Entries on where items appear

────────

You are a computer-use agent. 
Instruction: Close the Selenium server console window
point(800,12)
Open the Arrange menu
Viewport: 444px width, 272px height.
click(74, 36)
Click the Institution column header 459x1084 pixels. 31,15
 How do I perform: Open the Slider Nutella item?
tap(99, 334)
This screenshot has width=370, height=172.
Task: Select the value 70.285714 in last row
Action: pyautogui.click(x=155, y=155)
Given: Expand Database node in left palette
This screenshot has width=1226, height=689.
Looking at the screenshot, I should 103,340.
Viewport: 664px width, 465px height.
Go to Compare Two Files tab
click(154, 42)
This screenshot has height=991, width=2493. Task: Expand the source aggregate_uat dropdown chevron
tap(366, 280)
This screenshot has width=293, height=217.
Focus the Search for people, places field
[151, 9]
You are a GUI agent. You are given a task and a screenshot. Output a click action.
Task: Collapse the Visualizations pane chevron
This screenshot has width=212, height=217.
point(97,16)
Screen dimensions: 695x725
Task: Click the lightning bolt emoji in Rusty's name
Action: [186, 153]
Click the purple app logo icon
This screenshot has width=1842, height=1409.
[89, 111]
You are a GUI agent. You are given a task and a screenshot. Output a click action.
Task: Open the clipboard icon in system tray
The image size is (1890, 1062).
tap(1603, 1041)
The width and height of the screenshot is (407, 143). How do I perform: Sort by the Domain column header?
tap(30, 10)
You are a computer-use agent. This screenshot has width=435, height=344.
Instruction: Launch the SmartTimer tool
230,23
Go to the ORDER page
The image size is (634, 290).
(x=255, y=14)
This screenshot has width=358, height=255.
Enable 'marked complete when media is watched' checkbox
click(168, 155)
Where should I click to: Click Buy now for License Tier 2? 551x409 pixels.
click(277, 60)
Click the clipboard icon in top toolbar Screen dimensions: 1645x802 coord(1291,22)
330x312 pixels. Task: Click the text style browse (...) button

────────

▸ **Task prompt**
Show each line of the material above that contains the string "Open", treating uppercase and lowercase as different.

▸ **Problem solution**
Open the Arrange menu
 How do I perform: Open the Slider Nutella item?
Task: Open the clipboard icon in system tray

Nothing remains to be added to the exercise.